# INSTRUCTIONS:
(1) Write out the blog post about moving from "Sunday, October 5, 2008" up to and including "have, even secrets.".
(2) In the blog post about moving, which appliance would the landlord not replace?
(3) Carry on the blog post about moving from its final sentence.

# PASSAGE TO READ:
Showing posts with label moving. Show all posts
Showing posts with label moving. Show all posts

Sunday, October 5, 2008

The Fuss About Moving

I moved to Sharjah to be near work. Wanting my own room was a minor factor albeit what I got was a partition. It’s also cheaper to rent in Sharjah considering it is adjacent to pricey Dubai. Of course, I miss my room mates. They are my adopted sisters in Dubai. We got along superbly that there grew a bond among us. Like sisters, we shared whatever we have, even secrets.

I should’ve been happier since I got my own space and I have privacy but just less than four months and I moved again. I was feeling lonely in that room. The landlord won’t replace the washing machine that keeps breaking down. The airconditioner in my room is also in the same state as the washing machine. There were a lot of cockroaches despite the pesticide applied just before I moved in. I had nothing in common with the other girls living in the apartment. The room failed to become the haven I sought it to be.

[Stored records]
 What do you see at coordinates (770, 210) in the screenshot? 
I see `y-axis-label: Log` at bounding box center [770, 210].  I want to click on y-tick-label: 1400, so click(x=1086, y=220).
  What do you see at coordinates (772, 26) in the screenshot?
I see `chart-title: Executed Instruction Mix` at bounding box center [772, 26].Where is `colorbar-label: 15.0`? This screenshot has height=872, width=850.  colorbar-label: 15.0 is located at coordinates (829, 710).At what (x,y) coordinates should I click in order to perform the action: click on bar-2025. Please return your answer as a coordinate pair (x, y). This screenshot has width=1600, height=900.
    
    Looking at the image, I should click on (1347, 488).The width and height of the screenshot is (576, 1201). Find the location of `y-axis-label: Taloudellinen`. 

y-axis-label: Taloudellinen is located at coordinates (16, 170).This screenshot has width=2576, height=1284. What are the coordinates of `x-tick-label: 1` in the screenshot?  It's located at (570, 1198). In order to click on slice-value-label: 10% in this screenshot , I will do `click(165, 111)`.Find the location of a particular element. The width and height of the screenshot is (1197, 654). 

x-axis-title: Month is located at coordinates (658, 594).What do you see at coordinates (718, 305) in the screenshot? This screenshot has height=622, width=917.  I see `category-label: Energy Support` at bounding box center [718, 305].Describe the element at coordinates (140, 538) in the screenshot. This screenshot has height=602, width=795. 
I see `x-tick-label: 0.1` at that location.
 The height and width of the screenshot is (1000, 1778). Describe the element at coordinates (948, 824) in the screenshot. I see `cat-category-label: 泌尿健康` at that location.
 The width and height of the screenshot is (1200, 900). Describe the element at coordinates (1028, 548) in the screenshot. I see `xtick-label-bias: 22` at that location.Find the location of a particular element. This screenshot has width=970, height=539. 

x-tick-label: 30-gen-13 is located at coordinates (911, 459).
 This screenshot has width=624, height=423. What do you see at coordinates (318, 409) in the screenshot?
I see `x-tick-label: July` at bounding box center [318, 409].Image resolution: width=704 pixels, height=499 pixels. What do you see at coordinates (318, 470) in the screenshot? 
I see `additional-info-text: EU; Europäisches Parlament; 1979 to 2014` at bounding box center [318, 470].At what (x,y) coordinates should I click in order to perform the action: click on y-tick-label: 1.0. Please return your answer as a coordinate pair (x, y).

# ANSWER LIST:
(1)
Sunday, October 5, 2008

The Fuss About Moving

I moved to Sharjah to be near work. Wanting my own room was a minor factor albeit what I got was a partition. It’s also cheaper to rent in Sharjah considering it is adjacent to pricey Dubai. Of course, I miss my room mates. They are my adopted sisters in Dubai. We got along superbly that there grew a bond among us. Like sisters, we shared whatever we have, even secrets.

(2) The washing machine that keeps breaking down.

(3)
So, I moved in with my friend and former room mate when she moved to Sharjah. She found a perfect room in an apartment and we immediately got comfortable and settled after a month. Soon after, our friend and former room mate joined us. It felt like a reunion with my sisters. Then the nagging issue about the centralized airconditioner came up that became the reason for our eviction.

We found a room just two buildings away from where we were staying. By stroke of miscommunication, the truck we booked got cancelled on the day of our move. We ended up lugging stuff to and fro the new apartment under the hot Middle East sun. Bless my boyfriend and his SUV for rescuing us for the stuff we definitely couldn’t carry.

It has been almost three months now since we last moved and we’re still there. So far, there are no issues to speak of, no witches and bitches to occupy our chat sessions, and everything in the apartment works as they should. Looks like we’ll be staying for a long time.

It’s full of hassle to move around especially when possessions accummulate. When I arrived last year, I only had a hand-carry and a jumbo cargo box. The first time I moved, I carried with me the jumbo cargo box plus three suitcases and some eight extra-large shopping bags. In my next move, I had all those plus a rice cooker, a steam iron, a mattress, and a portable clothesline.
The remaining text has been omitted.